Она поднимается, зажигает лампадку и опять крестится на икону святого Георгия, покровителя дома Нушей.

«Посреди нашей низкой комнатки стоит маленький стол. Мерцает пламя свечи, и тени сидящих за столом пляшут по стенам. На столе очищенные яблоки, печеные каштаны и другие лакомства, — все, все, что я люблю, — как будто я могу съесть это сразу. Во главе стола — отец. Седой, нахмуренный, он молча барабанит пальцами по табакерке и что-то вычерчивает на ней ногтем. Около него — мать. Она угощает меня то тем, то другим; голос ее дрожит, и она старается сдержаться, чтобы глаза и рот не выдали ее чувств. Тут же сидит сестра, глаза ее полны слез. Рядом с ней младший брат, веселый и любопытный мальчуган. В то время как старшие сосредоточенно молчат или говорят о вещах, не имеющих отношения ни ко мне, ни к моему отъезду, ему не терпится расспросить о самом страшном.

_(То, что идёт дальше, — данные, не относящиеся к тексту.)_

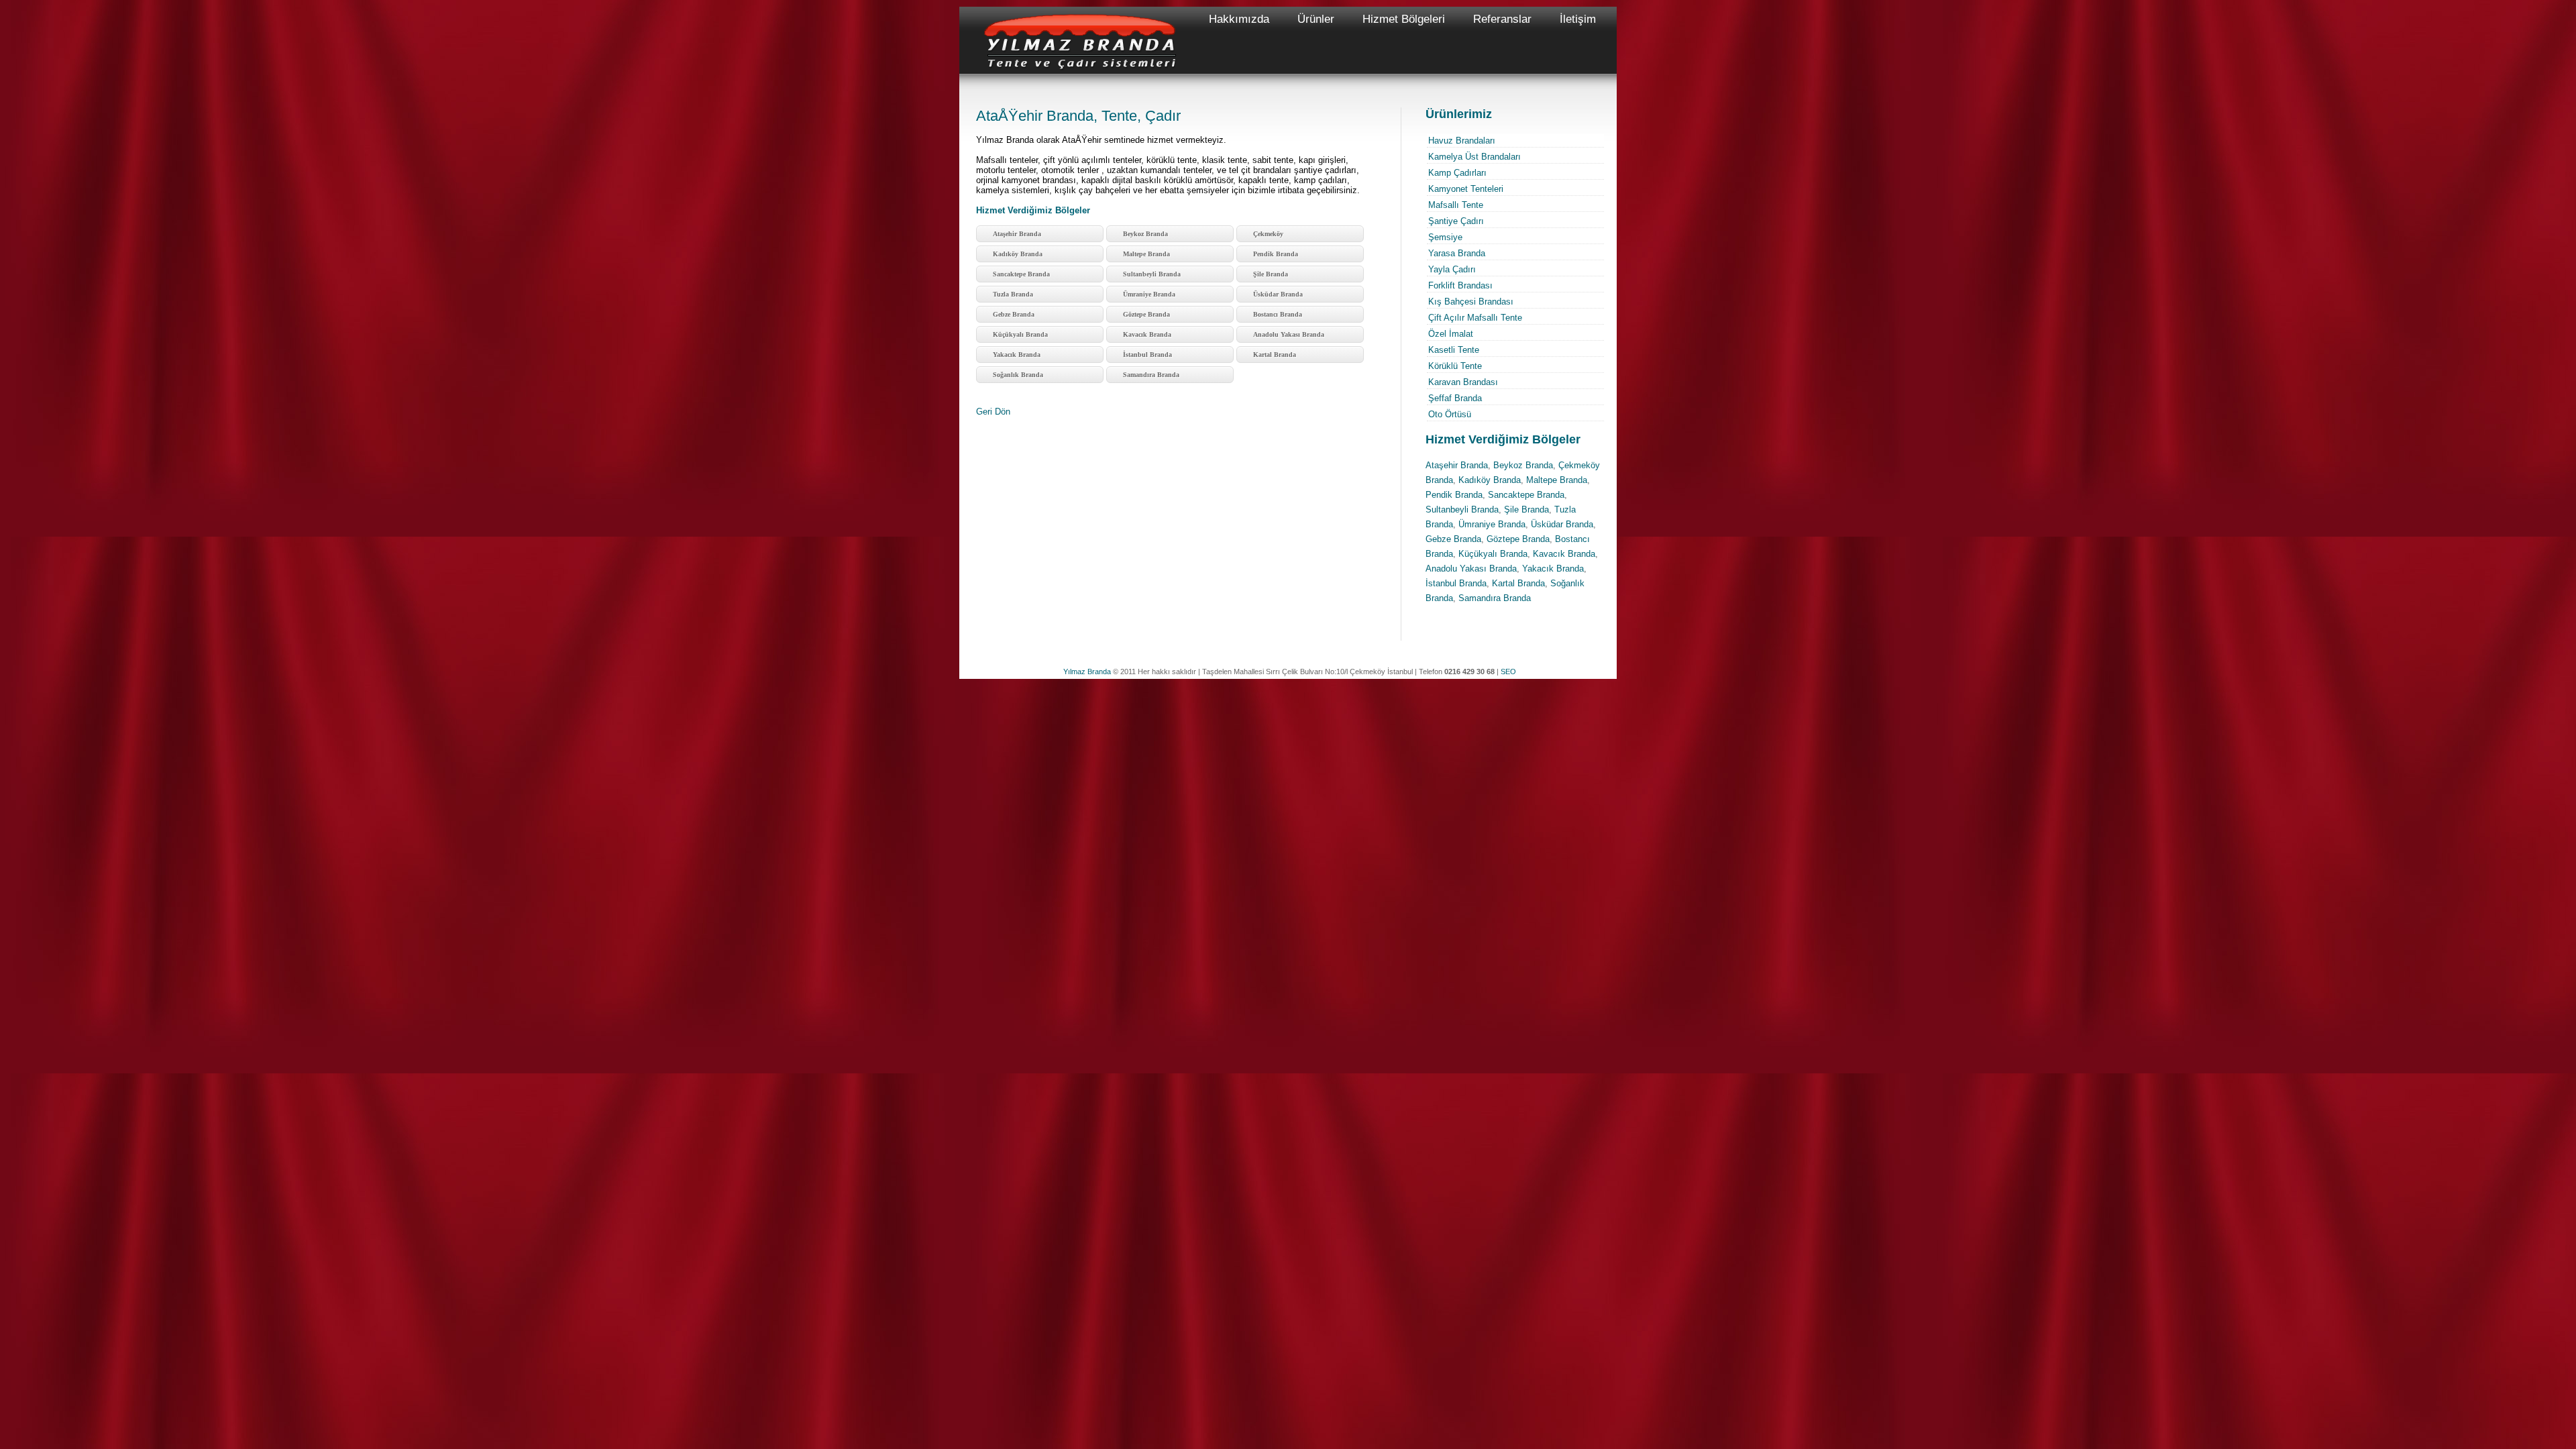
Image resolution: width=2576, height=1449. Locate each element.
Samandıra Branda (1151, 374)
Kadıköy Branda (1017, 254)
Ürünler (1315, 19)
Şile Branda (1270, 274)
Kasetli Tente (1453, 350)
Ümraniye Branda (1149, 294)
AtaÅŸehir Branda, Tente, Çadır (1078, 115)
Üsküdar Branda (1278, 294)
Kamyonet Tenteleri (1465, 189)
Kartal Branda (1274, 354)
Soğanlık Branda (1018, 374)
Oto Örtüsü (1449, 414)
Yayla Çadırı (1452, 269)
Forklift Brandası (1460, 285)
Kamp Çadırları (1457, 173)
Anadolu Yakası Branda (1288, 334)
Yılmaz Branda (1087, 671)
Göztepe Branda (1146, 314)
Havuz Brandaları (1461, 141)
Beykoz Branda (1145, 233)
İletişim (1578, 19)
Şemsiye (1445, 237)
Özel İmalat (1450, 334)
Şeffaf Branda (1455, 398)
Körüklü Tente (1455, 366)
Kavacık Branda (1147, 334)
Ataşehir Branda (1017, 233)
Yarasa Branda (1456, 253)
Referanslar (1502, 19)
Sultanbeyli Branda (1152, 274)
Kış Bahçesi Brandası (1470, 302)
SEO (1508, 671)
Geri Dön (993, 412)
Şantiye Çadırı (1456, 221)
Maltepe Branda (1146, 254)
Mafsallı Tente (1455, 205)
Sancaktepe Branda (1021, 274)
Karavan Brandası (1463, 382)
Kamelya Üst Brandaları (1474, 157)
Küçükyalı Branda (1020, 334)
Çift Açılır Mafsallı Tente (1475, 318)
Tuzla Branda (1013, 294)
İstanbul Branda (1147, 354)
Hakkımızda (1239, 19)
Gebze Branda (1013, 314)
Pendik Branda (1275, 254)
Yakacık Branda (1016, 354)
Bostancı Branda (1277, 314)
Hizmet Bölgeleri (1403, 19)
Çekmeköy (1268, 233)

— А что, на войне каждый должен погибнуть, да? А как вы стреляете? Лежа? А правда, что убитых хоронят с почестями?

Напрасно его одергивают, просят помолчать, напрасно пытаются отвлечь разговорами на другую тему, он, не получив ответа на свои вопросы, повторяет их снова и снова.

Но страшнее всего, когда все вдруг замолкают. По пяти минут длится жуткая тишина, нарушаемая лишь частым, прерывистым дыханием матери. Отец торопливо затягивается и пускает дым; мать делает вид, что увлечена каким-то делом: чистит яблоко или снимает нагар со свечи; часы в соседней комнате размеренно отсчитывают время; на озабоченных лицах играют бледно-желтые отблески пламени; на стенах вздрагивают неясные тени. Иногда вдруг на оконной занавеске мелькнет какая-то тень, и у самого дома послышатся тяжелые шаги прохожего.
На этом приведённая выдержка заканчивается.